→ **What is needed**
Reproduce, with no changes, the line where "Select the Betal med XpresPay banner" appears and every subsequent line of the listing, the last one included.

Start of Data excerpts

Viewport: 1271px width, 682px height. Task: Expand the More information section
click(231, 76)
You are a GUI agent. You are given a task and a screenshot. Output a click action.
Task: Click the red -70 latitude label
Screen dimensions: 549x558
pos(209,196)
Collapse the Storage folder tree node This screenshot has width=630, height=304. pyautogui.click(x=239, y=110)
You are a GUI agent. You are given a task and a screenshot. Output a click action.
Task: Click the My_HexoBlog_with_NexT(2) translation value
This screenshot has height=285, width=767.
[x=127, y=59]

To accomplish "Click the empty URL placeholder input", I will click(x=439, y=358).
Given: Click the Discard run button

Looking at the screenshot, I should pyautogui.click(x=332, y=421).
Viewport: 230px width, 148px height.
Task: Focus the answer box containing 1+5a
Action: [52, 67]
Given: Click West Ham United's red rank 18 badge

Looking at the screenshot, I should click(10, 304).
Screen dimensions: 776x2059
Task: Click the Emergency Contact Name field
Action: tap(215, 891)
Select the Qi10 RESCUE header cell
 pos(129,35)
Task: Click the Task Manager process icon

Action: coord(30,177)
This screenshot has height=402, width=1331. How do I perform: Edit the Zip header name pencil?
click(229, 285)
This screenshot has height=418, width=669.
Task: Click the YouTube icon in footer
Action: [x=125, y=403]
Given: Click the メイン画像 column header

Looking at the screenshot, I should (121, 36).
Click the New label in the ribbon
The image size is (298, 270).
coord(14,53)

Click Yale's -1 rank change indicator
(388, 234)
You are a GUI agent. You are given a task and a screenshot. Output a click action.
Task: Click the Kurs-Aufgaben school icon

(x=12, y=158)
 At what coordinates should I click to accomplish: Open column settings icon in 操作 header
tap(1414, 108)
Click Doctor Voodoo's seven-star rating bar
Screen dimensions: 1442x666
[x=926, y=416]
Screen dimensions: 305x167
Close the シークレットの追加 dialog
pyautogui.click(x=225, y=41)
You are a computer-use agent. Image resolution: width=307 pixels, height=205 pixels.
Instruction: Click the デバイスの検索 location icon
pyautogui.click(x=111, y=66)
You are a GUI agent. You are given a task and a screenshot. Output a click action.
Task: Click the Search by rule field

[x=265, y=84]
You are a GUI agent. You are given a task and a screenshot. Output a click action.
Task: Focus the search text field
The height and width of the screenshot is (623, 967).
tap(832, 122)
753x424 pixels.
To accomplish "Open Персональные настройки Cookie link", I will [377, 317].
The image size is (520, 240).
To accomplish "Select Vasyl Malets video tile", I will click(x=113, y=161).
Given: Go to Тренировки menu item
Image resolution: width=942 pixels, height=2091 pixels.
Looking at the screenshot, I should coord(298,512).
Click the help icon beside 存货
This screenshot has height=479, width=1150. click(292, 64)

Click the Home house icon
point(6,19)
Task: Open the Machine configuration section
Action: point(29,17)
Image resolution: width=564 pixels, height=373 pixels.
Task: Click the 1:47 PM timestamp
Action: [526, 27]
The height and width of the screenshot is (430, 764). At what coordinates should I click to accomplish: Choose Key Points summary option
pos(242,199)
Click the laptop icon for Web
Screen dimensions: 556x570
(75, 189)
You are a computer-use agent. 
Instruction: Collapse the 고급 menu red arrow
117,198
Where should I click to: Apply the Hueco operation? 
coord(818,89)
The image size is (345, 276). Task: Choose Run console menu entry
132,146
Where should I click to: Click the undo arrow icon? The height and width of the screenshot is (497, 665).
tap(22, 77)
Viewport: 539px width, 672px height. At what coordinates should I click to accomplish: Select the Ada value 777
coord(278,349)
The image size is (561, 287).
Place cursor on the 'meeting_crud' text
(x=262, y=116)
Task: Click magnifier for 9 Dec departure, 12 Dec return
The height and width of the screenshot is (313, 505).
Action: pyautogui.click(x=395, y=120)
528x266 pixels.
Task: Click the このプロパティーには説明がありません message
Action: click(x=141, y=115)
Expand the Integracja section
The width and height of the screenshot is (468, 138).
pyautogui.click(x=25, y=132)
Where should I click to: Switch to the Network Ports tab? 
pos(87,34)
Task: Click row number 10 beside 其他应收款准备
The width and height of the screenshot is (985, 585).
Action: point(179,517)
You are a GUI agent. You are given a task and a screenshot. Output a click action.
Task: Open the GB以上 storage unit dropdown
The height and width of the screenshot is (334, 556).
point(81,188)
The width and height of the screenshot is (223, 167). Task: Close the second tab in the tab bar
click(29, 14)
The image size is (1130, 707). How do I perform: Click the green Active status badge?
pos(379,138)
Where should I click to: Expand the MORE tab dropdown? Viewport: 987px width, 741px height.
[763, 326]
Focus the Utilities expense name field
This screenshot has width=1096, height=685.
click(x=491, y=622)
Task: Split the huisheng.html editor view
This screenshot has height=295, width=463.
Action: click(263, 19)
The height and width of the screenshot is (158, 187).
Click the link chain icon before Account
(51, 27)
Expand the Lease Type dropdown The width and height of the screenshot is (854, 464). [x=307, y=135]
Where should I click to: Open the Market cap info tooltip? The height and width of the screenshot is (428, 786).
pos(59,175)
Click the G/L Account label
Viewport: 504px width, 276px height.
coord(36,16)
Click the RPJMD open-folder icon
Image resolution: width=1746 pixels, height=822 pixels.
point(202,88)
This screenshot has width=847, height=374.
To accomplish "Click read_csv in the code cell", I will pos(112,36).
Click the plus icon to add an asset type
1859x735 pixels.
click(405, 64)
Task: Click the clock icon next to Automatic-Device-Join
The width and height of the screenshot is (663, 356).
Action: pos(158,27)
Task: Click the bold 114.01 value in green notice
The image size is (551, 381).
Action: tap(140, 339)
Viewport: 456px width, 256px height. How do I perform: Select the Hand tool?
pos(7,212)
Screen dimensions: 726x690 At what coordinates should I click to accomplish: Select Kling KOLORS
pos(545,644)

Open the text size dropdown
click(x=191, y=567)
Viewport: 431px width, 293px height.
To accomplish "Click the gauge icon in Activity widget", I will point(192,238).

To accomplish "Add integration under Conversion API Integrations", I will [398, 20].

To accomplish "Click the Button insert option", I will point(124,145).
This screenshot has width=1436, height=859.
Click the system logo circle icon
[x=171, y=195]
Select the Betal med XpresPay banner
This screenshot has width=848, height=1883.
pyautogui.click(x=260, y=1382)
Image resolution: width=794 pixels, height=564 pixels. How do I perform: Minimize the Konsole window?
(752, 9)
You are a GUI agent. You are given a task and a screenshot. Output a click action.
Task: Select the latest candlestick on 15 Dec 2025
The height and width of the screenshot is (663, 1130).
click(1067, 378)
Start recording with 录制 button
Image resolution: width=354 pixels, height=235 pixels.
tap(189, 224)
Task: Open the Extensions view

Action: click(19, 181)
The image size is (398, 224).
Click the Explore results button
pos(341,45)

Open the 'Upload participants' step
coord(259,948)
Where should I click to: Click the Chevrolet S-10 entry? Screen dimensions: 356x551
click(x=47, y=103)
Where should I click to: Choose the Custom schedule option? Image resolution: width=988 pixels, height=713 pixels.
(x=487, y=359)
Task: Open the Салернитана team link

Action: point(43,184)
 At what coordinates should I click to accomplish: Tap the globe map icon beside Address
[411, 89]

End of Data excerpts

→ **Result of the task**
Select the Betal med XpresPay banner
This screenshot has width=848, height=1883.
pyautogui.click(x=260, y=1382)
Image resolution: width=794 pixels, height=564 pixels. How do I perform: Minimize the Konsole window?
(752, 9)
You are a GUI agent. You are given a task and a screenshot. Output a click action.
Task: Select the latest candlestick on 15 Dec 2025
The height and width of the screenshot is (663, 1130).
click(1067, 378)
Start recording with 录制 button
Image resolution: width=354 pixels, height=235 pixels.
tap(189, 224)
Task: Open the Extensions view

Action: click(19, 181)
The image size is (398, 224).
Click the Explore results button
pos(341,45)

Open the 'Upload participants' step
coord(259,948)
Where should I click to: Click the Chevrolet S-10 entry? Screen dimensions: 356x551
click(x=47, y=103)
Where should I click to: Choose the Custom schedule option? Image resolution: width=988 pixels, height=713 pixels.
(x=487, y=359)
Task: Open the Салернитана team link

Action: point(43,184)
 At what coordinates should I click to accomplish: Tap the globe map icon beside Address
[411, 89]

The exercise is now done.